◆ GIVEN INSTRUCTION: Print each of the following items line for line, with no change to any word, number, or symbol.

*** DATA SHOWN ***

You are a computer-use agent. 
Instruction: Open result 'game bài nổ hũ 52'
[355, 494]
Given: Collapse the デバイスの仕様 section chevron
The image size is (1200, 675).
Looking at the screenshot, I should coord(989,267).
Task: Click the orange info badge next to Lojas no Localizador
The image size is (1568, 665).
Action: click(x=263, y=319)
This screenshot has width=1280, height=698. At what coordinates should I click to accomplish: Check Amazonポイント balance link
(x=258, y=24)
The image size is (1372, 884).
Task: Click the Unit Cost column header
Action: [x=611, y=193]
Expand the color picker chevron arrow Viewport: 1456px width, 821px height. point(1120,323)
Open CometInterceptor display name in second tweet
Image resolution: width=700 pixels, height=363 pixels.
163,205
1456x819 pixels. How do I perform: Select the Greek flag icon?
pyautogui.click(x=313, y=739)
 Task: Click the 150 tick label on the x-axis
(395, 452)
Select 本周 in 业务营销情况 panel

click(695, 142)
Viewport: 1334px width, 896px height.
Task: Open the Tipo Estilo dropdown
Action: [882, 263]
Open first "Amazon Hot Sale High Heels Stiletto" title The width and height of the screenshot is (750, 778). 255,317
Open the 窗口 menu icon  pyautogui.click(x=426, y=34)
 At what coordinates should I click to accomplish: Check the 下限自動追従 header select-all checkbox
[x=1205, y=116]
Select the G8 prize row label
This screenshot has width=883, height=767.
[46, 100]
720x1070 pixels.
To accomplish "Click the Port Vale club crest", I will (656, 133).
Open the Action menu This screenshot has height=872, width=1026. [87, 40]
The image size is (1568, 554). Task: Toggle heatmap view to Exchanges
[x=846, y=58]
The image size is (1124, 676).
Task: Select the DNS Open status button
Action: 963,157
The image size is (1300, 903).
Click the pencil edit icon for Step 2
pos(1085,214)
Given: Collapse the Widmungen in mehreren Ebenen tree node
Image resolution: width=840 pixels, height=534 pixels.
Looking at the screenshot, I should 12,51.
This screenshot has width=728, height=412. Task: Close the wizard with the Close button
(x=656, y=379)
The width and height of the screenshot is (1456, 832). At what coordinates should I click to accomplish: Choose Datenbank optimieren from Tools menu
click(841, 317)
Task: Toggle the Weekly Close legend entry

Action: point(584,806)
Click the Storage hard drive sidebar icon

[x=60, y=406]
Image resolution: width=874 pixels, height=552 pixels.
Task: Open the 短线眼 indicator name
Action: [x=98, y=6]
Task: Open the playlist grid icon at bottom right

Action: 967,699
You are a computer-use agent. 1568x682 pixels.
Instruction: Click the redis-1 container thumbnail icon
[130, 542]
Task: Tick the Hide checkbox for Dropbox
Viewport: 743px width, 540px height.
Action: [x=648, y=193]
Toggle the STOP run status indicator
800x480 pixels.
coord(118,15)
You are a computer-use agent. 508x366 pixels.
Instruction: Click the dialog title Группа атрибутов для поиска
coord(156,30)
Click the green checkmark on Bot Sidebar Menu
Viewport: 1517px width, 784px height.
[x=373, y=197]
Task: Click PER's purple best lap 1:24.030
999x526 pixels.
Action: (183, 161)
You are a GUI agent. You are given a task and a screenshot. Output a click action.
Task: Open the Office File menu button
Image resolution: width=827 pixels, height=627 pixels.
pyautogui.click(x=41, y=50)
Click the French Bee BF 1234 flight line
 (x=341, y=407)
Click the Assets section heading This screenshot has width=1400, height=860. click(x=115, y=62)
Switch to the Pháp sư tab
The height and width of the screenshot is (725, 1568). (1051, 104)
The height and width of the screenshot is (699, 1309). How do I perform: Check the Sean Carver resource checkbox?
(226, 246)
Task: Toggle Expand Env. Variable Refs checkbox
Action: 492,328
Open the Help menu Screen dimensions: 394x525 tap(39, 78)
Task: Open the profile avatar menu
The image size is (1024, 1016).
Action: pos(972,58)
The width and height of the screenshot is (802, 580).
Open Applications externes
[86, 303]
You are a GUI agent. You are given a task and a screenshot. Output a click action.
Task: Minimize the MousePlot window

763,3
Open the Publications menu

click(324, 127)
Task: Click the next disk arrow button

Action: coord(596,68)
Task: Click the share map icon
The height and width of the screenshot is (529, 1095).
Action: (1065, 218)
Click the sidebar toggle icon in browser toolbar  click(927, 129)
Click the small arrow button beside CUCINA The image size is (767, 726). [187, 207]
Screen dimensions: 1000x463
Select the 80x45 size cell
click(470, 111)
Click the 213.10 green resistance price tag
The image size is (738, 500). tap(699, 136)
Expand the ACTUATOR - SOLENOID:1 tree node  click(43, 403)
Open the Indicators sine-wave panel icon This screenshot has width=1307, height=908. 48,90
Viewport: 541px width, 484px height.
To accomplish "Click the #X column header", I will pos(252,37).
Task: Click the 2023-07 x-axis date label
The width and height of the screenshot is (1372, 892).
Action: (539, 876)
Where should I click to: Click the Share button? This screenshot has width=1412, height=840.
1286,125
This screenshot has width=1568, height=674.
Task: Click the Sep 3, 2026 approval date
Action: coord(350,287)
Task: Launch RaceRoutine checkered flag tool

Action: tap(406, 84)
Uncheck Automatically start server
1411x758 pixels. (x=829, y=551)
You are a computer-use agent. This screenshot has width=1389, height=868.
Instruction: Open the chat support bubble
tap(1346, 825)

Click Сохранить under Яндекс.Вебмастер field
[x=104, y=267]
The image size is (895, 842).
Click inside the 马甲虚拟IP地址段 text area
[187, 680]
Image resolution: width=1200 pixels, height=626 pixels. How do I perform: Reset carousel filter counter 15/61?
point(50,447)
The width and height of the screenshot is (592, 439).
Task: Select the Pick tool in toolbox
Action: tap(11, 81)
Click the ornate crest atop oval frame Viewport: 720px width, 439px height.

***

◆ TASK RESPONSE:
You are a computer-use agent. 
Instruction: Open result 'game bài nổ hũ 52'
[355, 494]
Given: Collapse the デバイスの仕様 section chevron
The image size is (1200, 675).
Looking at the screenshot, I should coord(989,267).
Task: Click the orange info badge next to Lojas no Localizador
The image size is (1568, 665).
Action: click(x=263, y=319)
This screenshot has width=1280, height=698. At what coordinates should I click to accomplish: Check Amazonポイント balance link
(x=258, y=24)
The image size is (1372, 884).
Task: Click the Unit Cost column header
Action: [x=611, y=193]
Expand the color picker chevron arrow Viewport: 1456px width, 821px height. point(1120,323)
Open CometInterceptor display name in second tweet
Image resolution: width=700 pixels, height=363 pixels.
163,205
1456x819 pixels. How do I perform: Select the Greek flag icon?
pyautogui.click(x=313, y=739)
 Task: Click the 150 tick label on the x-axis
(395, 452)
Select 本周 in 业务营销情况 panel

click(695, 142)
Viewport: 1334px width, 896px height.
Task: Open the Tipo Estilo dropdown
Action: [882, 263]
Open first "Amazon Hot Sale High Heels Stiletto" title The width and height of the screenshot is (750, 778). 255,317
Open the 窗口 menu icon  pyautogui.click(x=426, y=34)
 At what coordinates should I click to accomplish: Check the 下限自動追従 header select-all checkbox
[x=1205, y=116]
Select the G8 prize row label
This screenshot has width=883, height=767.
[46, 100]
720x1070 pixels.
To accomplish "Click the Port Vale club crest", I will (656, 133).
Open the Action menu This screenshot has height=872, width=1026. [87, 40]
The image size is (1568, 554). Task: Toggle heatmap view to Exchanges
[x=846, y=58]
The image size is (1124, 676).
Task: Select the DNS Open status button
Action: 963,157
The image size is (1300, 903).
Click the pencil edit icon for Step 2
pos(1085,214)
Given: Collapse the Widmungen in mehreren Ebenen tree node
Image resolution: width=840 pixels, height=534 pixels.
Looking at the screenshot, I should 12,51.
This screenshot has width=728, height=412. Task: Close the wizard with the Close button
(x=656, y=379)
The width and height of the screenshot is (1456, 832). At what coordinates should I click to accomplish: Choose Datenbank optimieren from Tools menu
click(841, 317)
Task: Toggle the Weekly Close legend entry

Action: point(584,806)
Click the Storage hard drive sidebar icon

[x=60, y=406]
Image resolution: width=874 pixels, height=552 pixels.
Task: Open the 短线眼 indicator name
Action: [x=98, y=6]
Task: Open the playlist grid icon at bottom right

Action: 967,699
You are a computer-use agent. 1568x682 pixels.
Instruction: Click the redis-1 container thumbnail icon
[130, 542]
Task: Tick the Hide checkbox for Dropbox
Viewport: 743px width, 540px height.
Action: [x=648, y=193]
Toggle the STOP run status indicator
800x480 pixels.
coord(118,15)
You are a computer-use agent. 508x366 pixels.
Instruction: Click the dialog title Группа атрибутов для поиска
coord(156,30)
Click the green checkmark on Bot Sidebar Menu
Viewport: 1517px width, 784px height.
[x=373, y=197]
Task: Click PER's purple best lap 1:24.030
999x526 pixels.
Action: (183, 161)
You are a GUI agent. You are given a task and a screenshot. Output a click action.
Task: Open the Office File menu button
Image resolution: width=827 pixels, height=627 pixels.
pyautogui.click(x=41, y=50)
Click the French Bee BF 1234 flight line
 (x=341, y=407)
Click the Assets section heading This screenshot has width=1400, height=860. click(x=115, y=62)
Switch to the Pháp sư tab
The height and width of the screenshot is (725, 1568). (1051, 104)
The height and width of the screenshot is (699, 1309). How do I perform: Check the Sean Carver resource checkbox?
(226, 246)
Task: Toggle Expand Env. Variable Refs checkbox
Action: 492,328
Open the Help menu Screen dimensions: 394x525 tap(39, 78)
Task: Open the profile avatar menu
The image size is (1024, 1016).
Action: pos(972,58)
The width and height of the screenshot is (802, 580).
Open Applications externes
[86, 303]
You are a GUI agent. You are given a task and a screenshot. Output a click action.
Task: Minimize the MousePlot window

763,3
Open the Publications menu

click(324, 127)
Task: Click the next disk arrow button

Action: coord(596,68)
Task: Click the share map icon
The height and width of the screenshot is (529, 1095).
Action: (1065, 218)
Click the sidebar toggle icon in browser toolbar  click(927, 129)
Click the small arrow button beside CUCINA The image size is (767, 726). [187, 207]
Screen dimensions: 1000x463
Select the 80x45 size cell
click(470, 111)
Click the 213.10 green resistance price tag
The image size is (738, 500). tap(699, 136)
Expand the ACTUATOR - SOLENOID:1 tree node  click(43, 403)
Open the Indicators sine-wave panel icon This screenshot has width=1307, height=908. 48,90
Viewport: 541px width, 484px height.
To accomplish "Click the #X column header", I will pos(252,37).
Task: Click the 2023-07 x-axis date label
The width and height of the screenshot is (1372, 892).
Action: (539, 876)
Where should I click to: Click the Share button? This screenshot has width=1412, height=840.
1286,125
This screenshot has width=1568, height=674.
Task: Click the Sep 3, 2026 approval date
Action: coord(350,287)
Task: Launch RaceRoutine checkered flag tool

Action: tap(406, 84)
Uncheck Automatically start server
1411x758 pixels. (x=829, y=551)
You are a computer-use agent. This screenshot has width=1389, height=868.
Instruction: Open the chat support bubble
tap(1346, 825)

Click Сохранить under Яндекс.Вебмастер field
[x=104, y=267]
The image size is (895, 842).
Click inside the 马甲虚拟IP地址段 text area
[187, 680]
Image resolution: width=1200 pixels, height=626 pixels. How do I perform: Reset carousel filter counter 15/61?
point(50,447)
The width and height of the screenshot is (592, 439).
Task: Select the Pick tool in toolbox
Action: tap(11, 81)
Click the ornate crest atop oval frame Viewport: 720px width, 439px height.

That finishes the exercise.